Exercise instructions.
Exactly the lines from the one with "At what coordinates should I click to accomplish: Follow" to the end of the data below should be set down, and no others.

Source information.
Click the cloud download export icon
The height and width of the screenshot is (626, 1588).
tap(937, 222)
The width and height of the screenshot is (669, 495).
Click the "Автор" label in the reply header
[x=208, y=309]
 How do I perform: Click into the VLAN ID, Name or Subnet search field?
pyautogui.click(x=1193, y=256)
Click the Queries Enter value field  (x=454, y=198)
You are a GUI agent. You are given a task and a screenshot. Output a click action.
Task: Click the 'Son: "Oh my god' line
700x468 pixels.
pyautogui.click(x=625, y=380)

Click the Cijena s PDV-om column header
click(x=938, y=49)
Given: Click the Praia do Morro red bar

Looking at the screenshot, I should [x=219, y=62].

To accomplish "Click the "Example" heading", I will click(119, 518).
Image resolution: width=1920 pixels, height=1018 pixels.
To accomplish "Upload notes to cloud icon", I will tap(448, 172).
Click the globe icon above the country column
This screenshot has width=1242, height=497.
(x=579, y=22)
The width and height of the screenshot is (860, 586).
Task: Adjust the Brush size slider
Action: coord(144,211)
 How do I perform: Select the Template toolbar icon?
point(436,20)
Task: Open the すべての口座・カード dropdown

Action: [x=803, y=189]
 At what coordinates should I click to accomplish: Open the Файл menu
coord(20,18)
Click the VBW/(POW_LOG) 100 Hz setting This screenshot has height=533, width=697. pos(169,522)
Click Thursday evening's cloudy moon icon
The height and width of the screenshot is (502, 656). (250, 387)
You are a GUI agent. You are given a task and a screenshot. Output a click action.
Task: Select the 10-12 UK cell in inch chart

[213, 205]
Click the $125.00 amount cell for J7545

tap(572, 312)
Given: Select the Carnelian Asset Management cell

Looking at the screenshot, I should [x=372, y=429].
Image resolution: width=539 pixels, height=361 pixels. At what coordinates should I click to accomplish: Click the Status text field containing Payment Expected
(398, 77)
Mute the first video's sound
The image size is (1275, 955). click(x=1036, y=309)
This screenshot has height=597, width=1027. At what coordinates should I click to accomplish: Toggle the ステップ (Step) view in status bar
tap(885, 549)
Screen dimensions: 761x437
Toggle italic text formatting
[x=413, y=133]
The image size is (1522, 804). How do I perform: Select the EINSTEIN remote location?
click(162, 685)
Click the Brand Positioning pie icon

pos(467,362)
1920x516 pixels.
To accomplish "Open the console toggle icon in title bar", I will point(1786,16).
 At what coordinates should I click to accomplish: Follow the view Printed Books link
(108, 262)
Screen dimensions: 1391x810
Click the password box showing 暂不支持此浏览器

Solved exercise.
 At what coordinates should I click to accomplish: Follow the view Printed Books link
(108, 262)
Screen dimensions: 1391x810
Click the password box showing 暂不支持此浏览器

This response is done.